Alerting · obserae

Alerting is the response half of obserae’s NDR workflow: detection raises a signal, alerting decides when that signal is worth acting on and routes it out (see outputs for webhooks, chat, on-call and SIEM). obserae does not block traffic itself — enforcement stays on your firewalls; obserae tells you and your tools what to act on.

obserae turns the NFQL query language into a simple, powerful alerting system. You write a query that describes something you want to watch for, save it, and wrap an alert rule around it. obserae runs your rules in the background and raises an alert whenever one matches.

The idea in one sentence: the query does the detecting, the rule decides when that counts as an alert.

Three pages work together:

Investigation — write, test and save your NFQL queries.
Rules — build alert rules on top of saved queries.
Detection — see, triage and clear the alerts that fired.

1. Write and save a query

Open Investigation, write a query, and press Run to check it returns what you expect. For example, “SSH sessions reaching one of my servers”:

FROM sessions
| LAST 300
| WHERE server_port == 22
| KEEP ip_a, ip_b

When you’re happy, use Saved ▾ → Save as… to store it with a name and (optionally) some tags. Saved queries keep a creation/modification date and a revision number that ticks up every time you change them — so you always know which version is live.

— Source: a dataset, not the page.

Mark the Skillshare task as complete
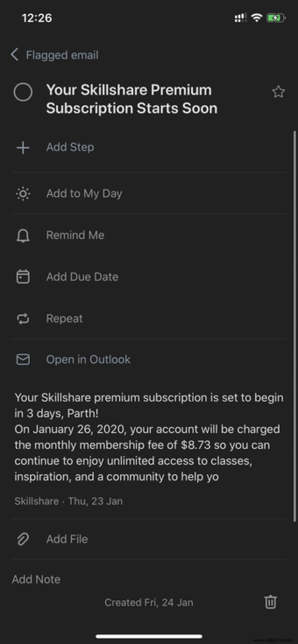 point(23,92)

Tip — the LAST window is required. An alert query must include a LAST <seconds> clause (here LAST 300 = the last 5 minutes). Without it, the rule would re-scan your whole history on every run. Pick a window at least as long as how often the rule will run.

2. Build a rule

Open Rules → + New rule and fill the form. The field names below match the form exactly:

Name and Description.
Saved query — the query the rule runs. Start typing to search your saved queries: a plain word matches the name, description, tags or query text, and you can target a field with name:… or tag:… (e.g. tag:critical). Each result shows the query’s name, revision, tags and a preview of its NFQL — click one to pick it. The query must contain a LAST <window> clause and no ? parameters; the form rejects it otherwise.

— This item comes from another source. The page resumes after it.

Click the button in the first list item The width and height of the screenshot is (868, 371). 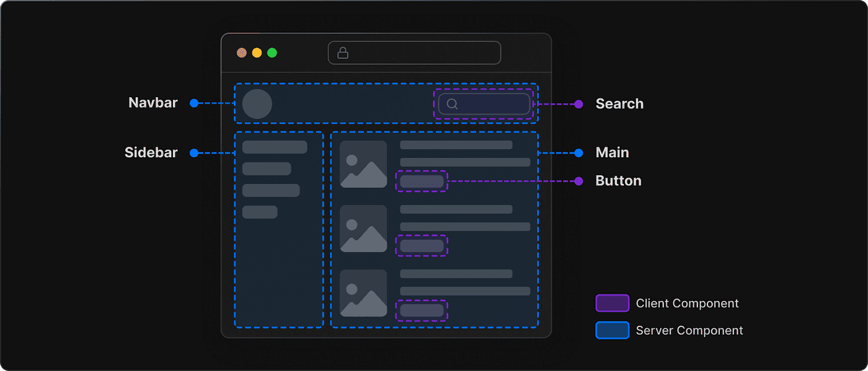pyautogui.click(x=422, y=181)
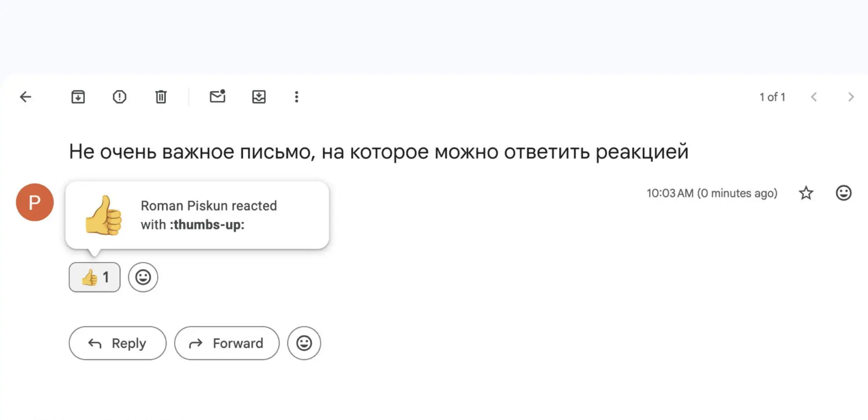Star this message

tap(806, 193)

Condition — how it should fire:

Condition (as shown in the dropdown)	Fires when…	Good for
Presence — fire when the query returns any row	the query returns at least one row	“this happened at all” — SSH from the internet, a connection to a forbidden service
Threshold — fire when the row count crosses a bound	the row count satisfies the operator + value you set (the field is labelled Value (row count))	volume-based detections — port scans, brute-force, data exfiltration
First seen — fire on a never-seen-before result	a result row that has never appeared before shows up	spotting change — a new source→destination pair, a new external IP
Heartbeat — fire when a primed query goes silent	the query returns nothing after it has previously returned data	catching outages — “my log collector went quiet”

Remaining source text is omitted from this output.